_Assignment_
Write the records out again in full, word for word.

_Source material_
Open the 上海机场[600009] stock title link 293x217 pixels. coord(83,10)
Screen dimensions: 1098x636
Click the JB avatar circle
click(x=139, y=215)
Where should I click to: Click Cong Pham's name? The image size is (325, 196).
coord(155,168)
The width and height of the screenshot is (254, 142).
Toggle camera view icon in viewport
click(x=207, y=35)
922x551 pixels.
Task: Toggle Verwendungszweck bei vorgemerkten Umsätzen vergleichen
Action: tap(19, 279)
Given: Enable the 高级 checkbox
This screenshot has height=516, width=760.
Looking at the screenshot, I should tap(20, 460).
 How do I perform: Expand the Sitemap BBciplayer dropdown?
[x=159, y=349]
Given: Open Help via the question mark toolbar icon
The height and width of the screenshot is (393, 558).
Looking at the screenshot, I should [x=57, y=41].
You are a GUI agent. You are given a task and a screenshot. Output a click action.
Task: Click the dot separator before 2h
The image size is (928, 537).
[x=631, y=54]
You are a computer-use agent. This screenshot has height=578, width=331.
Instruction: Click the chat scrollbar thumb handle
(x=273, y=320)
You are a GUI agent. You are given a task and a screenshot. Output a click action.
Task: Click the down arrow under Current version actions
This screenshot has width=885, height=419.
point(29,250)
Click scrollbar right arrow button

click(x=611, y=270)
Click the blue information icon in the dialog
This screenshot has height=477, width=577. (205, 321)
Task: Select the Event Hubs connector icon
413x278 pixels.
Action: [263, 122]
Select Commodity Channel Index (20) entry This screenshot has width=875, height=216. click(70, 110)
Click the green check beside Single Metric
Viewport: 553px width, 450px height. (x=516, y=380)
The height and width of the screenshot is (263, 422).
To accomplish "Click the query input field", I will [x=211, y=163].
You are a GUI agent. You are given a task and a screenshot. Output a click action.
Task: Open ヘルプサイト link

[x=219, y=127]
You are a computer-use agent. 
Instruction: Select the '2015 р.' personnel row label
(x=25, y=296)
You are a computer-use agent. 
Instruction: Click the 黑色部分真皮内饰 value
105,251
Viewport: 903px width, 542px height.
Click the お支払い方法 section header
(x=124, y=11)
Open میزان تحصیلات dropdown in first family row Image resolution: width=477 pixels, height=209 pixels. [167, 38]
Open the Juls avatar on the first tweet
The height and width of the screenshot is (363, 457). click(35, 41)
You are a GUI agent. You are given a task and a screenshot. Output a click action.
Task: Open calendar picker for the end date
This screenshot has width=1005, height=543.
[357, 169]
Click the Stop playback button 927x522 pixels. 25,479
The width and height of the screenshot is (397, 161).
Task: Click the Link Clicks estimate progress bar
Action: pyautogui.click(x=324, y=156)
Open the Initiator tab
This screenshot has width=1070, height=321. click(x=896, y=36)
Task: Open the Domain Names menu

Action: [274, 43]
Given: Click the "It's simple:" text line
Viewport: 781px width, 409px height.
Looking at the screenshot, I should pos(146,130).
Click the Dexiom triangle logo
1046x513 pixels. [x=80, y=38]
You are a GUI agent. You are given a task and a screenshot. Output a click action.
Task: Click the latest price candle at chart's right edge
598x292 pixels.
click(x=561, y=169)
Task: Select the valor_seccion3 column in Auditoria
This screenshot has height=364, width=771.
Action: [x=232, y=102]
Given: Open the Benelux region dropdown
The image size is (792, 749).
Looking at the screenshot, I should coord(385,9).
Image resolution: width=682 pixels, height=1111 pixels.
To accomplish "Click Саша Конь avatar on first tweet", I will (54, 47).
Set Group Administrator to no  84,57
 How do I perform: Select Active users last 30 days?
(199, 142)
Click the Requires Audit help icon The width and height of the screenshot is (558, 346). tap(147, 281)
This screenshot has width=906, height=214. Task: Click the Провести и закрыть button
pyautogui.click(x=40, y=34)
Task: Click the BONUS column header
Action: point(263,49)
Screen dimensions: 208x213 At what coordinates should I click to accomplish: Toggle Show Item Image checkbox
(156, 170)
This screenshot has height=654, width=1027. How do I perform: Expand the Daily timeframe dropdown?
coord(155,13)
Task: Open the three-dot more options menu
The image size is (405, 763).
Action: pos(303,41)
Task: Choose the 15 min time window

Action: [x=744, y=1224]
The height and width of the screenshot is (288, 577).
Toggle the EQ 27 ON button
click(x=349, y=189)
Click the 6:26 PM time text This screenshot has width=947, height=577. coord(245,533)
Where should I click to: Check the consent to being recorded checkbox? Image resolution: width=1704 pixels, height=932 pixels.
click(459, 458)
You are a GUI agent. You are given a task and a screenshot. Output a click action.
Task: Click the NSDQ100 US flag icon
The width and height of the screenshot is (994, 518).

_Exercise answer_
Open the 上海机场[600009] stock title link 293x217 pixels. coord(83,10)
Screen dimensions: 1098x636
Click the JB avatar circle
click(x=139, y=215)
Where should I click to: Click Cong Pham's name? The image size is (325, 196).
coord(155,168)
The width and height of the screenshot is (254, 142).
Toggle camera view icon in viewport
click(x=207, y=35)
922x551 pixels.
Task: Toggle Verwendungszweck bei vorgemerkten Umsätzen vergleichen
Action: tap(19, 279)
Given: Enable the 高级 checkbox
This screenshot has height=516, width=760.
Looking at the screenshot, I should tap(20, 460).
 How do I perform: Expand the Sitemap BBciplayer dropdown?
[x=159, y=349]
Given: Open Help via the question mark toolbar icon
The height and width of the screenshot is (393, 558).
Looking at the screenshot, I should [x=57, y=41].
You are a GUI agent. You are given a task and a screenshot. Output a click action.
Task: Click the dot separator before 2h
The image size is (928, 537).
[x=631, y=54]
You are a computer-use agent. This screenshot has height=578, width=331.
Instruction: Click the chat scrollbar thumb handle
(x=273, y=320)
You are a GUI agent. You are given a task and a screenshot. Output a click action.
Task: Click the down arrow under Current version actions
This screenshot has width=885, height=419.
point(29,250)
Click scrollbar right arrow button

click(x=611, y=270)
Click the blue information icon in the dialog
This screenshot has height=477, width=577. (205, 321)
Task: Select the Event Hubs connector icon
413x278 pixels.
Action: [263, 122]
Select Commodity Channel Index (20) entry This screenshot has width=875, height=216. click(70, 110)
Click the green check beside Single Metric
Viewport: 553px width, 450px height. (x=516, y=380)
The height and width of the screenshot is (263, 422).
To accomplish "Click the query input field", I will [x=211, y=163].
You are a GUI agent. You are given a task and a screenshot. Output a click action.
Task: Open ヘルプサイト link

[x=219, y=127]
You are a computer-use agent. 
Instruction: Select the '2015 р.' personnel row label
(x=25, y=296)
You are a computer-use agent. 
Instruction: Click the 黑色部分真皮内饰 value
105,251
Viewport: 903px width, 542px height.
Click the お支払い方法 section header
(x=124, y=11)
Open میزان تحصیلات dropdown in first family row Image resolution: width=477 pixels, height=209 pixels. [167, 38]
Open the Juls avatar on the first tweet
The height and width of the screenshot is (363, 457). click(35, 41)
You are a GUI agent. You are given a task and a screenshot. Output a click action.
Task: Open calendar picker for the end date
This screenshot has width=1005, height=543.
[357, 169]
Click the Stop playback button 927x522 pixels. 25,479
The width and height of the screenshot is (397, 161).
Task: Click the Link Clicks estimate progress bar
Action: pyautogui.click(x=324, y=156)
Open the Initiator tab
This screenshot has width=1070, height=321. click(x=896, y=36)
Task: Open the Domain Names menu

Action: [274, 43]
Given: Click the "It's simple:" text line
Viewport: 781px width, 409px height.
Looking at the screenshot, I should pos(146,130).
Click the Dexiom triangle logo
1046x513 pixels. [x=80, y=38]
You are a GUI agent. You are given a task and a screenshot. Output a click action.
Task: Click the latest price candle at chart's right edge
598x292 pixels.
click(x=561, y=169)
Task: Select the valor_seccion3 column in Auditoria
This screenshot has height=364, width=771.
Action: [x=232, y=102]
Given: Open the Benelux region dropdown
The image size is (792, 749).
Looking at the screenshot, I should coord(385,9).
Image resolution: width=682 pixels, height=1111 pixels.
To accomplish "Click Саша Конь avatar on first tweet", I will (54, 47).
Set Group Administrator to no  84,57
 How do I perform: Select Active users last 30 days?
(199, 142)
Click the Requires Audit help icon The width and height of the screenshot is (558, 346). tap(147, 281)
This screenshot has width=906, height=214. Task: Click the Провести и закрыть button
pyautogui.click(x=40, y=34)
Task: Click the BONUS column header
Action: point(263,49)
Screen dimensions: 208x213 At what coordinates should I click to accomplish: Toggle Show Item Image checkbox
(156, 170)
This screenshot has height=654, width=1027. How do I perform: Expand the Daily timeframe dropdown?
coord(155,13)
Task: Open the three-dot more options menu
The image size is (405, 763).
Action: pos(303,41)
Task: Choose the 15 min time window

Action: [x=744, y=1224]
The height and width of the screenshot is (288, 577).
Toggle the EQ 27 ON button
click(x=349, y=189)
Click the 6:26 PM time text This screenshot has width=947, height=577. coord(245,533)
Where should I click to: Check the consent to being recorded checkbox? Image resolution: width=1704 pixels, height=932 pixels.
click(459, 458)
You are a GUI agent. You are given a task and a screenshot. Output a click action.
Task: Click the NSDQ100 US flag icon
The width and height of the screenshot is (994, 518).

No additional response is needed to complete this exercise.